Geese And Clouds

FTLComm - Melfort - May 11, 2001
Sun glasses are really great, they reduce eye strain and improve safety for a driver but they also colour the world. On Thursday afternoon the sky was filled with threats and yet as I squinted down the road through my sun glasses I was impressed with the shades of colour so I would wipe off the glasses just to see if what I was seeing was what was there. Trying to capture those shades for you was difficult but the picture at the top of the page and the one at the bottom pretty much tell the story.

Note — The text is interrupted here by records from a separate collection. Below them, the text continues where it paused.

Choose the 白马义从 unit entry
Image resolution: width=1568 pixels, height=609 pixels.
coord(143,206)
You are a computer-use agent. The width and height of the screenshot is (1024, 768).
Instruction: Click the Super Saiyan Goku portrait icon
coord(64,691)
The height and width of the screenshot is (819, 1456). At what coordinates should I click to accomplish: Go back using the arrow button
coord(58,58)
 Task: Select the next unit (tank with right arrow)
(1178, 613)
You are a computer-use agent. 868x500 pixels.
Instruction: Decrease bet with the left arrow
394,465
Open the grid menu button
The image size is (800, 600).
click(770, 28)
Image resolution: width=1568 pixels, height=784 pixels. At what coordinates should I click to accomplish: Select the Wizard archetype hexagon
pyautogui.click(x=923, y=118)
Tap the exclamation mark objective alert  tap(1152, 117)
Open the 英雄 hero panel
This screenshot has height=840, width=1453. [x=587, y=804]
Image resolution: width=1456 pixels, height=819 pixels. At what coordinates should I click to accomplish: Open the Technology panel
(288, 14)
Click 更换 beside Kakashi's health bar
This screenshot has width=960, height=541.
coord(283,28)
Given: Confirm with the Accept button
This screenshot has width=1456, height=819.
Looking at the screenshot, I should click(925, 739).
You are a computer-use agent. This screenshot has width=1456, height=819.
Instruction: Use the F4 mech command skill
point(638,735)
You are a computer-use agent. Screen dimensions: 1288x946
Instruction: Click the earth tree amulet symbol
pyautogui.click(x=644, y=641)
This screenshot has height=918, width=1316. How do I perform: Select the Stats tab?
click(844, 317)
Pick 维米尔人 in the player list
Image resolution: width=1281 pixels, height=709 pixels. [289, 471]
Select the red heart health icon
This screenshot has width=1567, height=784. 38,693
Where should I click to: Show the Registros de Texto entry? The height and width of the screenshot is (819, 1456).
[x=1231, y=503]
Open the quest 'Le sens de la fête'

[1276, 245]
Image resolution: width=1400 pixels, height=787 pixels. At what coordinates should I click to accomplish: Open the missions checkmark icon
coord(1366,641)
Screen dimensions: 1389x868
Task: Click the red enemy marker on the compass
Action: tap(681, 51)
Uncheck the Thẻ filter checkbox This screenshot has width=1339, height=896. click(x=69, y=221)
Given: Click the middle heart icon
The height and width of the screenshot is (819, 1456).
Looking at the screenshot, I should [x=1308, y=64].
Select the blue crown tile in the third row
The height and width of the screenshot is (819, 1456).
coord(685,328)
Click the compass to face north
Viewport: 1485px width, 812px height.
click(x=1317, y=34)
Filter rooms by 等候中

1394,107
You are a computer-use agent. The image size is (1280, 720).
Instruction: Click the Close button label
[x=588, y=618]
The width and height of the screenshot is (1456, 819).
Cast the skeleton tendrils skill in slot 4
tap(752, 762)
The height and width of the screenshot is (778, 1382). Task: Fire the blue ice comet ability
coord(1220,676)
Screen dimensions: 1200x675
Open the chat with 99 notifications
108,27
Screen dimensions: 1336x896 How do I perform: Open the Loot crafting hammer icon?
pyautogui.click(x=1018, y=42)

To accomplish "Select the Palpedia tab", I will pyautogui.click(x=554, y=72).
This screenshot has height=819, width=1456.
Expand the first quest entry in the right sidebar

The migration of arctic geese contines as they make their way from the Texas coast to the arctic and take time out to visit with us as they are passing through. Mostly snow geese but their imature version may be what have always been identified as Black Brant geese. Since the two always travel together they may not be two different species. Though they seem to be overly abundant in number it is important to remember that they are bunched up for travel and their flyway passes through the Melfort to Kinistino area, when they get to the tundra they will spread out over endless areas of tundra and flat barren land where they make their summer home and raise their young.
 
During the late romantic period there was a series of British painters including Turner who seemed to have spent most of their time looking up. They capture English skies and along the bottoms of their pictures, sometimes English landscape but more than anything they captured a quality of colour and picture at the bottom of this page has that colour.